Lastly is my right leg. It's currently wrapped in a light pressure bandage from just below my knee to the very top of my thigh, and man, it stings. Guess that's where the graft came from.

So, that's where things currently stand. I believe I'm ready for a nap now. The fact that i can freely take one makes me feel a little bad. I ended up keeping babydoll here with me until 1:00 a.m. He's going to be dragging at work today, my poor boo.

Type at you peeps later!

Just got back from my visit......

Scott again.......they let me up to see her a little after 10:00. She was alert, smiling, and very sore. Now that I was able to see her, I got a better idea of what the doc tried to explain about the pec muscle. The scar is not as long as I thought it would be. It doesn't go all the way up to the shoulder as I had pictured it.

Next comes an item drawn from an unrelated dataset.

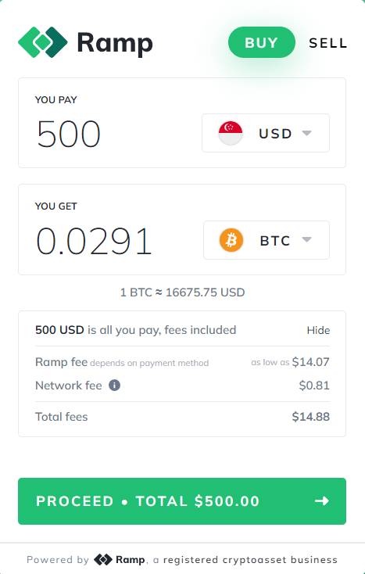This screenshot has width=365, height=574.
Task: Click the BTC dropdown arrow
Action: 307,240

They were able to manipulate the muscle into shape without cutting too far. This also explains why it hurts more this time around.

We had a good visit. Outside of the pain, she is in terrific spirits. The hospital staff are all very impressed. So am I, I'm just not surprised.

Monday, September 9, 2013

Out of surgery and doing well......

Scott here........... Doc V called me to say everything went well. She is out of surgery and waking up in some recovery unit. I'm not allowed to see her yet, but they will let me up at some point. Doc said that some 30%-40% of her flap was replaced. They used her pec muscle this time. The advantage being that it is much more dependable and sturdy. It's tougher to work with and shape, but very reliable. I'm not sure if that means a tougher adjustment for Q, or if it was just tougher for the surgeons or both? Im told a big advantage of the pec, is that they could move it without having to reconnect it to a new vein. it would remain connected to the original. Doing it in this manner will result in some sort of incision in the shoulder that will need to heal, but that it shouldn't be a problem.

In addition, they placed a stint in her throat. They did this to make it easier for her to move saliva where it is supposed to go. Doc said adding bulk to her petit throat made it very crowded. The stint will be in place 3 or 4 weeks and provide room for the saliva to flow. He said the crowded area contributed to the saliva problem she was having the first time.

Q was concerned going in, where were they gonna take skin to use as a graft for her neck? Doc V. Told me they took a small amount from her leg to accomplish this.

That's all I know for now. It could be an hour or more before they let me up to see her.